Maximize your trellis investment: continuously monitor your vines and estimate yields

Major funding provided by the USDA-Agriculture Research Service and a grant from the Washington Wine Industry Foundation in Cooperation with USDA-Risk Management Agency. Other substantial funding provided by the Viticulture Consortium-West, a USDA-CSREES special grants program.

Electronic devices and wireless communications are part of today's farm, and used to their potential, they can provide a grower with rapidly updated information on the status of the vineyard. To maintain competitiveness in the global market, the grape and wine industry must maximize the utility of all its inputs and farming tools, including the trellis system.

We have devised a way to give a grower a nearly continuous stream of information related to vine growth and crop development by measuring the tension in the trellis wire and plotting its increase during the season. Surf this page and its links for a description of our system, explanatory diagrams, and plots of actual trellis wire tension across the season in 12 different vineyards around the Yakima Valley of Washington State.


Background

Imagine booting up your computer and watching your vines and fruit grow week by week. Rather than “guesstimating” the progress of the crop, your computer screen would display this season's progressing growth curve and the complete growth curves from key previous years.

 

 

Wineries and fruit processors want accurate and early crop estimates to manage harvest scheduling, processing, storage, and marketing of the final product.

Historically, crop yield in grapes has been estimated by collecting and weighing clusters or specified numbers of berries, a labor-intensive and thus expensive operation. These estimates are snapshots—fixed at one time of a dynamic process.

What if this practice could be automated, and what if a grower could use the same equipment for multiple purposes, thereby increasing the return on investment?

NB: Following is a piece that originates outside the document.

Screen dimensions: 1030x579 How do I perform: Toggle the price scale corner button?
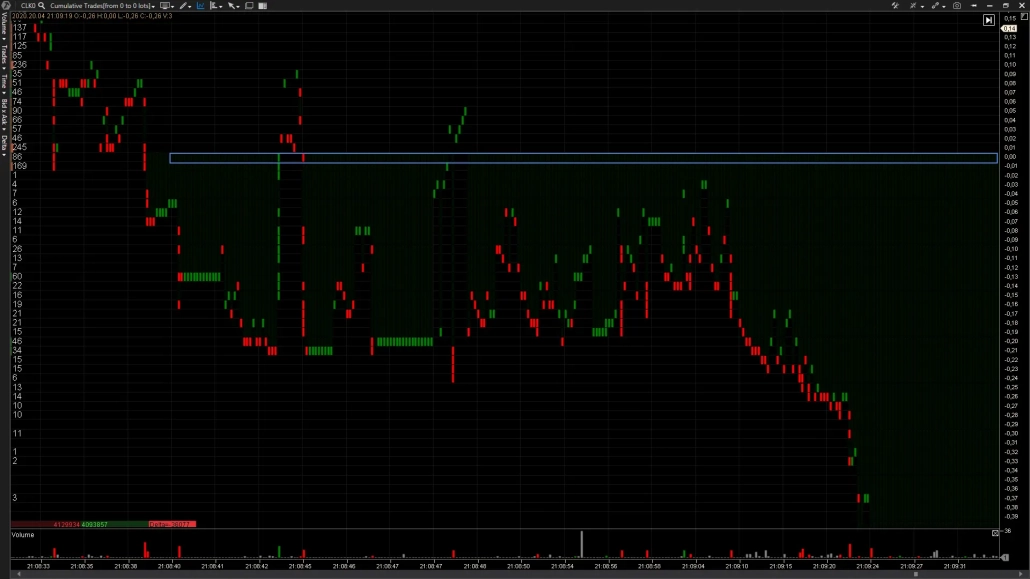tap(1022, 17)
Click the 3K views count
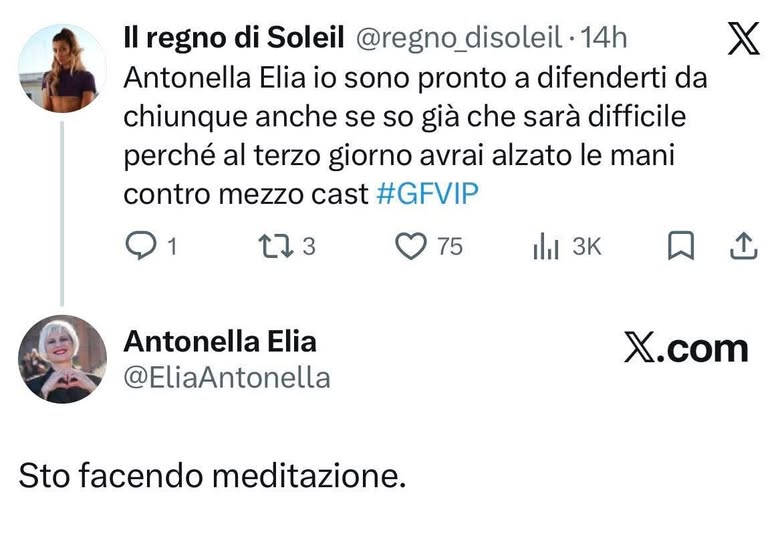 point(587,246)
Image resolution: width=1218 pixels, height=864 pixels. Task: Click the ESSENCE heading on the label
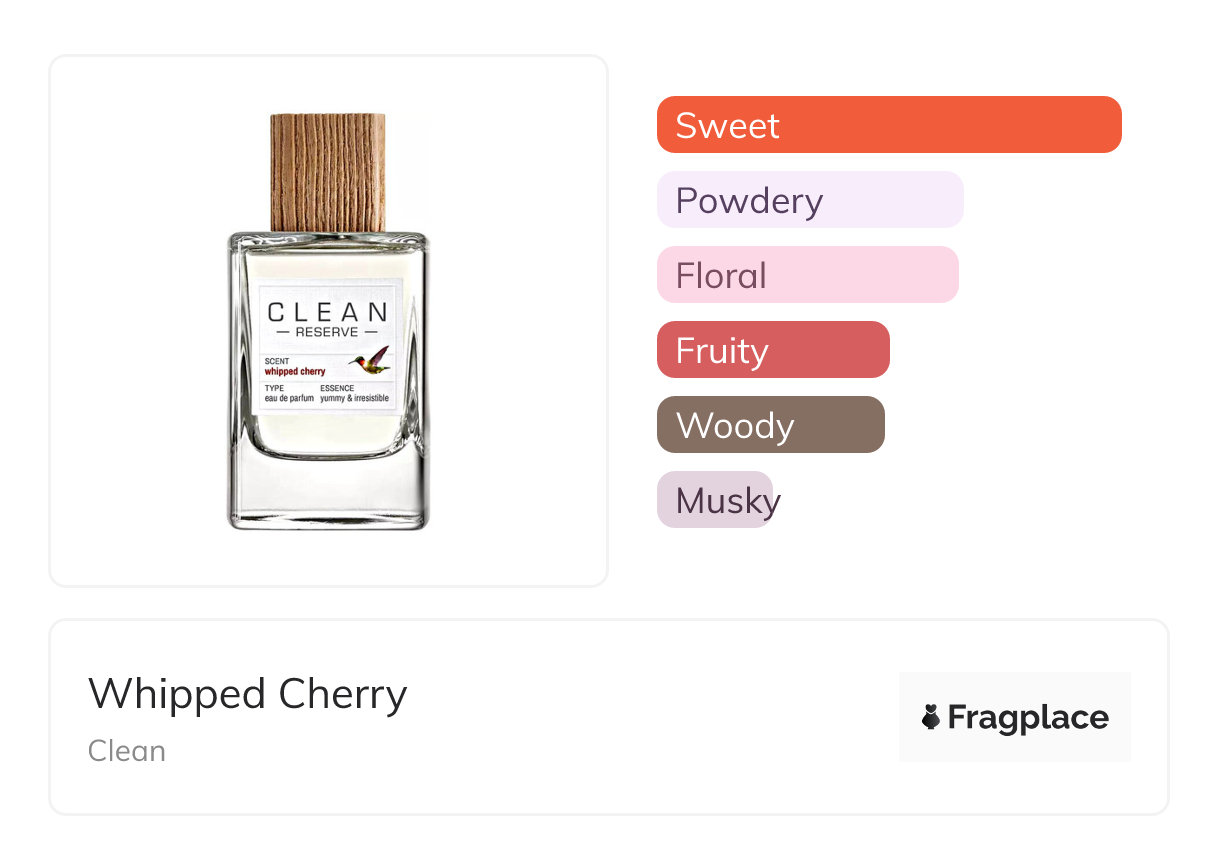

In 2001 our research team began to investigate an innovative method of monitoring a trellised crop and automating yield estimation. In 2005, we were awarded a U.S. patent for the apparatus and method of doing so (see Tarara et al. 2005, U.S. Patent no. 6,854,337). Our approach exploits the fact that trellised crops, of which grapes are a prime example, are physically supported by a system of vertical posts and horizontal wires. A row of grapevines can be thought of as a “load” that hangs from the support wire, in our case a cordon wire. As the load increases so does the tension in the wire. Measuring the tension in the wire continuously allows us to monitor the increasing load throughout the growing season, and from the increase in tension, monitor shoot growth and overall crop development.